**Source document:**
Reputation: 327
We have main orchestration that has multiple sub orchestration. All root orchestration is of transaction type:none, hence all the sub are also of same nature. Now any exception is caught in a parent scope of main orchestration and we have some steps like logging. The orchestration is activated with a message from App SQL. So every time an exception occurs, say due to something intermittent, like unable to connect to web service. We later go manually re-trigger.
I'm looking at modifying the orch to be self healing, say from exception catch block it reinitialize the messages based on conditions that tell, the issue was intermittent. Something like app issue-null reference, we would not want to resend message, because, the orch is never going to work.
There is a concept called compensation, but that is for transaction based orch- do n steps if any 1 fails, do m other steps(which would do alternate action or cleanup).

**Collected data:**
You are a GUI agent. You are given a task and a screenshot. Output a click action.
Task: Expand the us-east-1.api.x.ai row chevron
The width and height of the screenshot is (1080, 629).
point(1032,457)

**Jobs:**
(1) Rewrite the stretch of the orchestration post from "There is a concept" through "action or cleanup).", putting "rollback" in place of "compensation".
(2) Write the next part of the orchestration post, picking up after its last sentence.
The material comes from a separate source.

**The answers:**
(1)
There is a concept called rollback, but that is for transaction based orch- do n steps if any 1 fails, do m other steps(which would do alternate action or cleanup).

(2)
The only idea I have is do a look-up based on keywords in exception and decide to resend messages. But I want some1 to challenge this or suggest a better approach
Upvotes: 2
Views: 138
Reputation: 31780
I have always thought that it's better to handle failures offline. So if the orchestration fails, terminate it. But before you terminate, send a message out. This message will contain all the information necessary to recover the message processing if it turns out that there was a temporary problem which caused the failure. The message can be consumed by a "caretaker" process which is responsible for recovery.
This is similar to how the Erlang OTP framework approaches high availability. Processes fail quickly and caretaker processes make sure recovery happens.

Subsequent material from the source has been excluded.